The two are based on encryption.Encryption is the process of making data irregular so that other users cannot read it. In ASP. NET, the encryption function is completely independent for authentication, authorization, and identity simulation. It can be used together or separately.
- Protect Data Transmission: SSL is the industry standard to solve this problem. SSL also uses digital signatures to ensure data integrity. HoweverSSL is not implemented by ASP. NET, but a function provided by IIS. Whether or not SSL is used, your page program (or Web Service) code is the same.
- Protect permanent information:You should use the Encryption Class provided by. Net to manually encrypt the data before it is stored..
In addition,The. NET encryption class can be used in any type of. Net program.Not only used in network applications such as ASP. NET or ASP. net mvc. Do not confuse this.
Mutual collaboration
In Web applications, how does authentication, authorization, and identity simulation work together?
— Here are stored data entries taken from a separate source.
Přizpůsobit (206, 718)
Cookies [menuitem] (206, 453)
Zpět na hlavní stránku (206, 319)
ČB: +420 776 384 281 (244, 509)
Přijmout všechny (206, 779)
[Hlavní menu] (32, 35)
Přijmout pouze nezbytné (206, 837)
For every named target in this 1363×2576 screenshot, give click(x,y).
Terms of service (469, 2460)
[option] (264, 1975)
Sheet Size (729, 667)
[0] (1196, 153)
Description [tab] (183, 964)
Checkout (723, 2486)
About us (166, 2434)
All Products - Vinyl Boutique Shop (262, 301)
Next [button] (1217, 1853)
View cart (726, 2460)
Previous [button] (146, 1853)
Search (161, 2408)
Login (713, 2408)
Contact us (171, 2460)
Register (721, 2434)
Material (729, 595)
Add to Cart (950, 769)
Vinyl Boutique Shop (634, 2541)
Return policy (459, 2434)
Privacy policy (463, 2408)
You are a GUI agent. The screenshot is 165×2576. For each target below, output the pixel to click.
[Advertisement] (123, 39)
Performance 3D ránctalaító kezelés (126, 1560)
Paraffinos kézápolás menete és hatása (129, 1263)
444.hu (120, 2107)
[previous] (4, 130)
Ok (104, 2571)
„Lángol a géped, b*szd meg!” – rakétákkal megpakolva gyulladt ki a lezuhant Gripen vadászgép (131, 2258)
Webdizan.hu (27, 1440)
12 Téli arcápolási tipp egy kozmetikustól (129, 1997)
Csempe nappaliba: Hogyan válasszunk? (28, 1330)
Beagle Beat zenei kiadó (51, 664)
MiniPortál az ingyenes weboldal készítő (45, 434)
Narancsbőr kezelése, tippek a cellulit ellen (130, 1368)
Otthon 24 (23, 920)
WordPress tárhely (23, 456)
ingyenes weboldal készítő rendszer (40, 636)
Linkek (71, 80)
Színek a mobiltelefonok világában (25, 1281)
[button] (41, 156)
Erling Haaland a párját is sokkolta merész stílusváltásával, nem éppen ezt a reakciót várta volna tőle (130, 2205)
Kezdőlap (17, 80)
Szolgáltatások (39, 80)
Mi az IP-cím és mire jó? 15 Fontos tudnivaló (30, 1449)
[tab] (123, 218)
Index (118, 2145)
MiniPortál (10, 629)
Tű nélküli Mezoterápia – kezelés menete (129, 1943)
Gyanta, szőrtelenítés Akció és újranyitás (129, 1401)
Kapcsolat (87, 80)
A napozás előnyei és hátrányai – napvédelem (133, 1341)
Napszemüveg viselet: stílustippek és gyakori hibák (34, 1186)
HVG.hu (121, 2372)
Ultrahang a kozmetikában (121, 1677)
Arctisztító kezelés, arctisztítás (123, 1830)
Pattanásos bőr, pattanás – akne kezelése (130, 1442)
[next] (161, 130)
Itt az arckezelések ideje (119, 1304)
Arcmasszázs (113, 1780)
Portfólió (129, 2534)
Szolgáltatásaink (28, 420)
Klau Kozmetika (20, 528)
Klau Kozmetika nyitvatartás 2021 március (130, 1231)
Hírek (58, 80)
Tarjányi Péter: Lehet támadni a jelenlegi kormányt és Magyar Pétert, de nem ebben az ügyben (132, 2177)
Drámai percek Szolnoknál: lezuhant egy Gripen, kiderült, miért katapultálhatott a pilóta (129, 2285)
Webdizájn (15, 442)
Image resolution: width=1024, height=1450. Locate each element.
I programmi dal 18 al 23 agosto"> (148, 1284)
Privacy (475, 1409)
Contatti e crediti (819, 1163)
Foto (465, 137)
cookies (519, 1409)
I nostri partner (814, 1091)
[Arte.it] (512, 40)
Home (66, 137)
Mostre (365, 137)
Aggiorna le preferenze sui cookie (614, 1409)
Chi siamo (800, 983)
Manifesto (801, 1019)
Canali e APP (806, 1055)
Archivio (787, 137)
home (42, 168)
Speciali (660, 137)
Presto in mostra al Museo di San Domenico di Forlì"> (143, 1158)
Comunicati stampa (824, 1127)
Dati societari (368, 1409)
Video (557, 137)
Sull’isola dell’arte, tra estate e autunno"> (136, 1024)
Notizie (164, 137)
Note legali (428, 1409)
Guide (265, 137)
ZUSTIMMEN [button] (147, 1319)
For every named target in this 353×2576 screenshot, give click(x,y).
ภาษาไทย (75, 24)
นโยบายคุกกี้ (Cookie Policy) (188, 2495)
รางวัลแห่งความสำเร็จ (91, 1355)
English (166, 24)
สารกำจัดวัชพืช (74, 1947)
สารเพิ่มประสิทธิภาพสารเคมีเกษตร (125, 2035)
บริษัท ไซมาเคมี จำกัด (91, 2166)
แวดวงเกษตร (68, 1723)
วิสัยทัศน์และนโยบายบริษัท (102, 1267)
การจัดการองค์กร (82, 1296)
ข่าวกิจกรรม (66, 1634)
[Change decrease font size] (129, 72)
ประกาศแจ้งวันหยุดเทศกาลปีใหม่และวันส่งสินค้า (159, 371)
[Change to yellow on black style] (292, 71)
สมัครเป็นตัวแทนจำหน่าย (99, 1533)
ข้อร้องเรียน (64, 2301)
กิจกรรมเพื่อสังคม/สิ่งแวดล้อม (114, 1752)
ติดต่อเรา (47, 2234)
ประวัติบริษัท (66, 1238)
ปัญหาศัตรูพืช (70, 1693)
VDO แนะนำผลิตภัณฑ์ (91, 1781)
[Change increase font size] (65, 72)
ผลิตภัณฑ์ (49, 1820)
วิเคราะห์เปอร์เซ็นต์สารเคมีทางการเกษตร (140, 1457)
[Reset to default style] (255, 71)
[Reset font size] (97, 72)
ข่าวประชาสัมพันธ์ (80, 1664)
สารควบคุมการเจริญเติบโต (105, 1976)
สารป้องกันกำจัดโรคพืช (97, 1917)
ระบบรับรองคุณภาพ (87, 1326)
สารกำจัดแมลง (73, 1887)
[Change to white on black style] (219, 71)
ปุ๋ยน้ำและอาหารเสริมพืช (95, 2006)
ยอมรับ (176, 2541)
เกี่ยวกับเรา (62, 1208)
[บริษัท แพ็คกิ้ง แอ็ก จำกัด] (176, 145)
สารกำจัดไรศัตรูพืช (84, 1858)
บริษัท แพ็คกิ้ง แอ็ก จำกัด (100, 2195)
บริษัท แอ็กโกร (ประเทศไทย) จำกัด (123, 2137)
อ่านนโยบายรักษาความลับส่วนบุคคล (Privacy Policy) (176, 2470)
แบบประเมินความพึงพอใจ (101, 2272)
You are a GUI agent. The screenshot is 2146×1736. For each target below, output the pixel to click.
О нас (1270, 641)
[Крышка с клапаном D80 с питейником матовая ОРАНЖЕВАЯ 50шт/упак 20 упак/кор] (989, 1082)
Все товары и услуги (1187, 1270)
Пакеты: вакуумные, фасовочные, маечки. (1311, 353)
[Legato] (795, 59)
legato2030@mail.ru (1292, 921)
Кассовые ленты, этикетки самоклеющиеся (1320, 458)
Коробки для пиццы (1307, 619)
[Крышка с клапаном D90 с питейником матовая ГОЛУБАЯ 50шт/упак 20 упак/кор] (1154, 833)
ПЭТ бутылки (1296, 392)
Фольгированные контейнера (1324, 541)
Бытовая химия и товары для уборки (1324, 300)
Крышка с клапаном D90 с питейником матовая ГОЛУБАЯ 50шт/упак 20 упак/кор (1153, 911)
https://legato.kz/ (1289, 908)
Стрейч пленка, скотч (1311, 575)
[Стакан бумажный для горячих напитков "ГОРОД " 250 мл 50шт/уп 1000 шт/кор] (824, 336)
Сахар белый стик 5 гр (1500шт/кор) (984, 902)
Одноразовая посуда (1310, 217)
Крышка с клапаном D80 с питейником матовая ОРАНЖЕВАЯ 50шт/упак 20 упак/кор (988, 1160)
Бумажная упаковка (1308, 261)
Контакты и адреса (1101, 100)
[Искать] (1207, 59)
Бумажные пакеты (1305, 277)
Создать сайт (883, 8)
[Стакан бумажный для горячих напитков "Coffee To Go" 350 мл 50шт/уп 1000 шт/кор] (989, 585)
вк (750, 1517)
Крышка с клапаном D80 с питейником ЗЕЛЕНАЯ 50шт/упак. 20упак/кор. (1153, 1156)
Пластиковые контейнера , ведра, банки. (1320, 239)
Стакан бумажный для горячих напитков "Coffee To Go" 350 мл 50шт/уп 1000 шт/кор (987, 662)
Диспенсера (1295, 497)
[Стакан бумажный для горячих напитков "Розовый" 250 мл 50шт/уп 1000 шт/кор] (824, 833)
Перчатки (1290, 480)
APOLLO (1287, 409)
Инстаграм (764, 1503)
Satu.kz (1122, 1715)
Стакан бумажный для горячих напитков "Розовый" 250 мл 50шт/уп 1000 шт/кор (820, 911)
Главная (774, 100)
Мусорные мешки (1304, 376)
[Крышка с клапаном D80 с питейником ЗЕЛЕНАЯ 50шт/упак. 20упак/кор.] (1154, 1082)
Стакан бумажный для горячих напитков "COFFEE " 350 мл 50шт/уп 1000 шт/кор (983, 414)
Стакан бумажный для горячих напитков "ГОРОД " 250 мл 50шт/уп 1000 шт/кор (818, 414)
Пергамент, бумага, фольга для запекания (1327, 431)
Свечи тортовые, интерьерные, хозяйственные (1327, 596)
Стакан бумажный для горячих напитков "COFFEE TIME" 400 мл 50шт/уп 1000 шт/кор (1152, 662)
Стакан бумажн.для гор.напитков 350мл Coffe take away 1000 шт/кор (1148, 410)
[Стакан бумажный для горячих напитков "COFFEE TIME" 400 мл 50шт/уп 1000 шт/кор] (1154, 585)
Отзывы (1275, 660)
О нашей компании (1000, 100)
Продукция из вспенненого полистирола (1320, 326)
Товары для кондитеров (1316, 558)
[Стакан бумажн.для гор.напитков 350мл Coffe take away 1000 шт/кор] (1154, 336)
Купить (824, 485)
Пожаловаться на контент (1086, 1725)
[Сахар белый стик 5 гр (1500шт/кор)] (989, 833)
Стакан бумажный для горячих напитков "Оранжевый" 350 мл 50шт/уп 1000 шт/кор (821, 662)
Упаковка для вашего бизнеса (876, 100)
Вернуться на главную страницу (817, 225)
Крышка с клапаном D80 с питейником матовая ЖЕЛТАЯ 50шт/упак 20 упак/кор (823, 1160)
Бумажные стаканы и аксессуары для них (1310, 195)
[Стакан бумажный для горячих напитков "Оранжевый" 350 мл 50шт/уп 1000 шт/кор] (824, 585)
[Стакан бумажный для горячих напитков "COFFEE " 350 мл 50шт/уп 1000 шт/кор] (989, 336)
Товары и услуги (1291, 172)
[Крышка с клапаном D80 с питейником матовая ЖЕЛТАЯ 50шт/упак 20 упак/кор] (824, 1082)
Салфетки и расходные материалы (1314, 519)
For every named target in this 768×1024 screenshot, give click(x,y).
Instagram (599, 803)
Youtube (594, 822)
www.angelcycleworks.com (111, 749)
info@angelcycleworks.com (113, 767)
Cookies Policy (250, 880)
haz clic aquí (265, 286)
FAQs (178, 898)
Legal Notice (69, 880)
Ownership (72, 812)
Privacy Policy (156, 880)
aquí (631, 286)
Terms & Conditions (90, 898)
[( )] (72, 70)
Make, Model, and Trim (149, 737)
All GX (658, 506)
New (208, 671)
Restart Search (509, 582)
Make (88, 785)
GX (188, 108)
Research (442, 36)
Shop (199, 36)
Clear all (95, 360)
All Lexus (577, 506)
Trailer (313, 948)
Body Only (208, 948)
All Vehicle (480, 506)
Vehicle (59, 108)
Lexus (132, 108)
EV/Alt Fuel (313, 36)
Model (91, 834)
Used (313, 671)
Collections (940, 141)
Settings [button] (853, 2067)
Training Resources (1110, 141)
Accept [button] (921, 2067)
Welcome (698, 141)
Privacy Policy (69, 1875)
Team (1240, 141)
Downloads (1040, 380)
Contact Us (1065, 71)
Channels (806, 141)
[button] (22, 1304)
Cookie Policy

When users access the website for the first time, they are anonymous and you don't care who they are. They can access any web page. However, when a user requests a page that an anonymous user cannot access, the following steps are taken:
- Because you cannot know the identity of a user, you are required to log on (customize the logon webpage or the logon pop-up box), depending on the type of authentication you are using.
- The user provides an identity, which can be verified by your program (using Form Verification) or automatically verified by IIS (using Windows Authentication ).
- After verification, the user is authorized to access the page. Otherwise, you will be prompted to log on again or navigate to a "Access Denied" page.
If you access a page that only allows access by a specific user or role, you must perform role verification after the authentication is passed.